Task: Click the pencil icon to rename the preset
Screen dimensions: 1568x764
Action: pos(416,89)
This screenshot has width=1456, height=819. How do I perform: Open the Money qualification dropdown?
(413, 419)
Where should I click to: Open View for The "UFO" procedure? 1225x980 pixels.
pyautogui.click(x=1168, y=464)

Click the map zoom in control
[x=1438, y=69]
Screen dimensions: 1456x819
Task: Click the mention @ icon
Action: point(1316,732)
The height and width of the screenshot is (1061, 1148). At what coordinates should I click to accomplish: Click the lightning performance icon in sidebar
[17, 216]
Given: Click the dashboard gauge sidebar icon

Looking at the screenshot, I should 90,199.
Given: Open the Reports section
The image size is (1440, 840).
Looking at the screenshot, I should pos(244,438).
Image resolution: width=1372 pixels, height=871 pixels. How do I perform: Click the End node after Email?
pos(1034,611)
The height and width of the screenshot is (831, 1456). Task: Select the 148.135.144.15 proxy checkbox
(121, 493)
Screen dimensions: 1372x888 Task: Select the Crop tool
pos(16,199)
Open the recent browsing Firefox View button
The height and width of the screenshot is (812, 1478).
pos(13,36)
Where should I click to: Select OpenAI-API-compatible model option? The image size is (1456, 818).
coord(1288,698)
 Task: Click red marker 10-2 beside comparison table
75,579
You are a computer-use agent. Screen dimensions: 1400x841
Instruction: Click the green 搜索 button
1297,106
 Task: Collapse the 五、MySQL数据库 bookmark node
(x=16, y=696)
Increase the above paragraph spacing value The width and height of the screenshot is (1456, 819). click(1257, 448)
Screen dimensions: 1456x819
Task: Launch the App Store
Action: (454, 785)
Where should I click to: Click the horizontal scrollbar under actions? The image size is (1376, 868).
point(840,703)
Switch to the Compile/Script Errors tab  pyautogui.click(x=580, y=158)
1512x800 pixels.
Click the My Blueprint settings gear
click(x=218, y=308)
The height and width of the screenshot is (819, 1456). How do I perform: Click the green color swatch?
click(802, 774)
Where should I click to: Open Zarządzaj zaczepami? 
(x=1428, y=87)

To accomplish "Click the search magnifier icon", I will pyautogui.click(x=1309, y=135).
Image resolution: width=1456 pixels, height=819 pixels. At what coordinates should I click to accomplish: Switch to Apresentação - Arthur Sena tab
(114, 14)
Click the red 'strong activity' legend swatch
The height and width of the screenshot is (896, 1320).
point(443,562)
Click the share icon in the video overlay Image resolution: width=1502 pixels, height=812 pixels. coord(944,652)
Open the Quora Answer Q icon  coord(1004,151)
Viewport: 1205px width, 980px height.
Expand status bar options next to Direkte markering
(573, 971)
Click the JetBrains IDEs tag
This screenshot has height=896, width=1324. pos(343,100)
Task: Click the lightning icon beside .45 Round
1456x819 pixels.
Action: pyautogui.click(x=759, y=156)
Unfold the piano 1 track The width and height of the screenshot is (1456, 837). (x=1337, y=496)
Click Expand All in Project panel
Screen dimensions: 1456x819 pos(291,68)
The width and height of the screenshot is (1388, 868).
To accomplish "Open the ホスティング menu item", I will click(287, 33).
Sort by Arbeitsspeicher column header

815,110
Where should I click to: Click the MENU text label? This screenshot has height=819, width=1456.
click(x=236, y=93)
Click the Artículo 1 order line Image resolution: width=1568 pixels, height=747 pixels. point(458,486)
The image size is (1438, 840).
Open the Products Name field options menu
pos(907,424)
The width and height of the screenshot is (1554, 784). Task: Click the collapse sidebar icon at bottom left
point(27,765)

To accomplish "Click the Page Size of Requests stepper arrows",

# [Your goal]
Which lines in the listing have the string "will"? Pick them out and copy them.

# [Worked solution]
To accomplish "Click the search magnifier icon", I will pyautogui.click(x=1309, y=135).
To accomplish "Open the ホスティング menu item", I will click(287, 33).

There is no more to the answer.